Textabschnitt:
----------------------------------------

Von Scheiterhaufen bis FSK
Anekdotenreich blickt der Publizist Werner Fuld mit dem "Buch der verbotenen Bücher" in die Geschichte von Zensur und Schwarzen Listen. Den Begriff "Verbot" fasst er dabei sehr weit. Im Kapitel über die Literatur der DDR verliert er völlig die Beherrschung.
In vielen Bibliotheken gibt es geheime Zonen: Schränke oder ganze Räume mit weggeräumten, als gefährlich eingestuften Büchern, die in keinem allgemein zugänglich Katalog erfasst sind. Die Klosterbibliothek in Umberto Ecos Roman "Der Name der Rose" ist das klassisch gewordene Muster. Selbst die Nazis verzichteten nicht darauf, die von ihnen ausgesonderten Titel in Zentralbibliotheken zu sammeln und im Geheimen aufzubewahren. Wenn der Publizist Werner Fuld nun "Das Buch der verbotenen Bücher" vorlegt, öffnet er all diese unzugänglichen, stickigen Räume der Literaturgeschichte.
"Verbotenes" fasst er dabei sehr weit. Er schreibt über die Zerstörung der Bibliothek von Alexandria ebenso wie über den Skandal um Nabokovs "Lolita", über Scheiterhaufen und Schwarze Listen ebenso wie über freiwillige Selbstkontrolle und Feigheit, über unterdrückte Ideen und inhaftierte Autoren und über Boykotte, Jugendgefährdung und trickreiche Verleger. Obwohl seine "Universalgeschichte des Verfolgten und Verfemten" gerade das Ausgegrenzte, Umkämpfte, Anrüchige in den Blick nimmt, liest sie sich wie ein Who is Who der Weltliteratur. Das bedeutet nicht, dass verbotene Bücher zwangsläufig die besseren Bücher sind – vielleicht aber, dass entlang der Erregungen und Tabuverletzungen der einzelnen Epochen kulturelle Entwicklungszustände sichtbar werden.

----------------------------------------

Datenzeilen:

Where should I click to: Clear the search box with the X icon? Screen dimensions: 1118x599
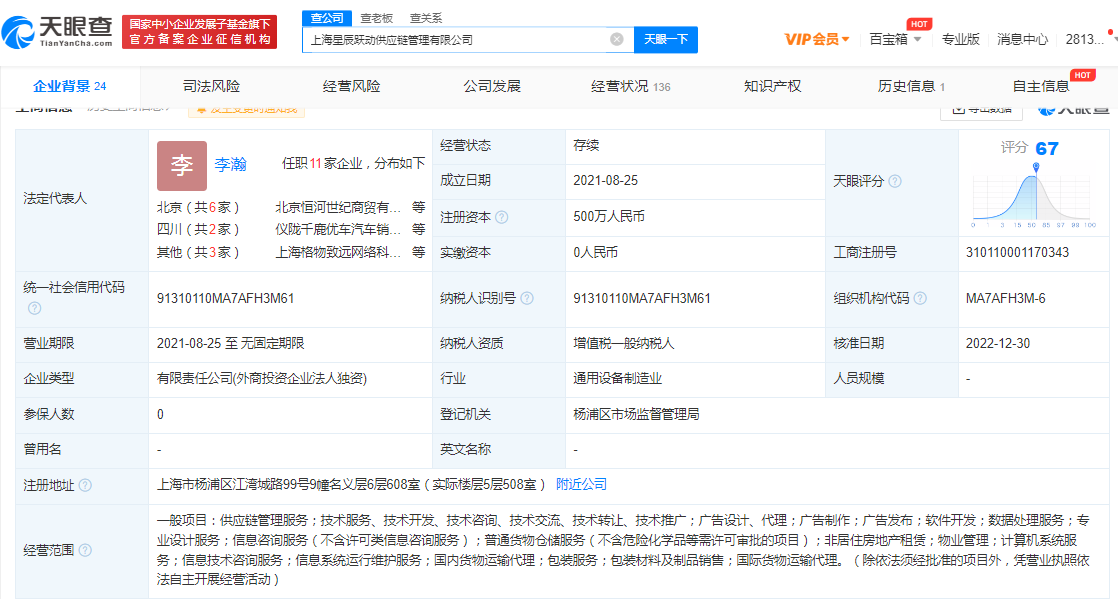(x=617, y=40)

----------------------------------------

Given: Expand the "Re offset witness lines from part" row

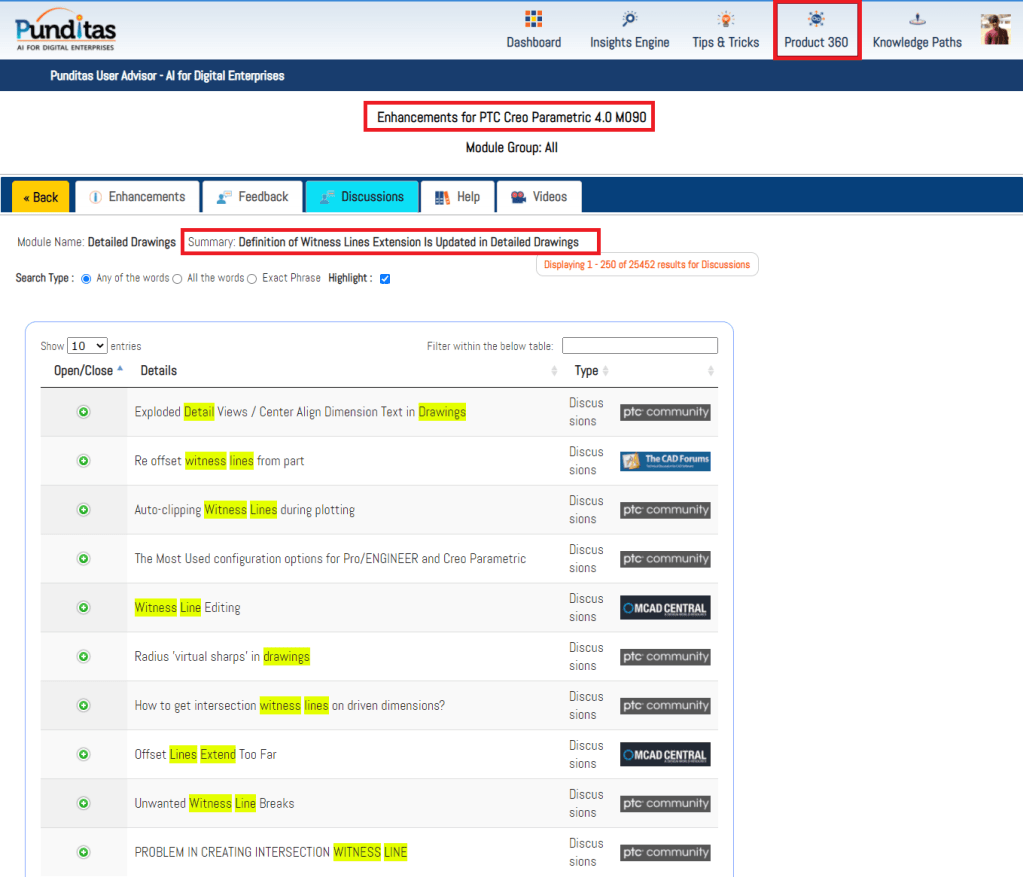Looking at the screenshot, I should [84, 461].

----------------------------------------

Aufgabe 1: Welche Bibliothek nennt die Besprechung über verbotene Bücher als das klassisch gewordene Muster geheimer Zonen?
Aufgabe 2: Schreibe die Besprechung über verbotene Bücher im Anschluss an ihren letzten Satz weiter.

Übungsergebnis 1: Die Klosterbibliothek in Umberto Ecos Roman „Der Name der Rose“.

Übungsergebnis 2:
Fuld hat seine Funde vor allem thematisch geordnet. Auf Kosten der Übersichtlichkeit und eines strengeren historischen Zugriffs ergeben sich dadurch überraschende Berührungen quer durch Zeiten und Länder. So führt seine Schilderung der Bücherverbrennung durch nationalsozialistische Studenten im Mai 1933 zu Scheiterhaufen in den USA, wo zeitgleich dieselben Bücher – Hemingway, Dos Pasos und andere - von moralischen Eiferern ins Feuer geworfen wurden. Im Kapitel "Glauben und Wissen" wird der "Index librorum prohibitorum" der katholischen Kirche behandelt, der 1559 als Instrument der Inquisition eingeführt und erst 1966 wegen zunehmender Wirkungslosigkeit abgeschafft wurde.
Dass Verbote häufig das Gegenteil des Erstrebten bewirken, indem sie Neugier und Aufmerksamkeit schaffen, ist ein immer wiederkehrendes Problem aller Zensoren. Und doch sind sie nicht wirkungslos: Für die Phase der europäischen Restauration unter Metternich schildert Fuld, wie Autoren durch Verbote zuerst ihre Verdienstmöglichkeiten verloren, und dann umso leichter als politische Spitzel anzuwerben waren.
Überhaupt ist es schwer, allgemeingültige Regeln abzuleiten. Noch nicht einmal der Minimalkonsens, dass Verbote immer abzulehnen sind, ist möglich. Im Streit um Maxim Billers Roman "Esra" sympathisiert Fuld aus personenschutzrechtlichen Erwägungen mit dem Verbotsurteil. Die Bundesprüfstelle, die Gewaltverherrlichendes und Pornographisches indiziert, regt ihn erst dann auf, wenn der Gesundheitsfanatismus der Gegenwart zum Dogma erhoben wird - und Lucky Luke seine Zigarette verliert.
Fulds Buch ist anekdotisch und durch ein Stichwort- und Personenverzeichnis auch lexikalisch nutzbar. Der Mangel an theoretischer Durchdringung wäre wohl hinnehmbar, wenn der Autor nicht gelegentlich in wütendes Ressentiment verfallen würde. Im Kapitel über Zensur in der DDR verliert er völlig die Kontenance und behauptet, fast schon selbst zum Inquisitor werdend: "Was in der DDR veröffentlicht wurde, verdient den Namen Literatur nicht". Solche Ausfälle beschädigen leider den Gesamteindruck dieser verdienstvollen, materialreichen Sammlung.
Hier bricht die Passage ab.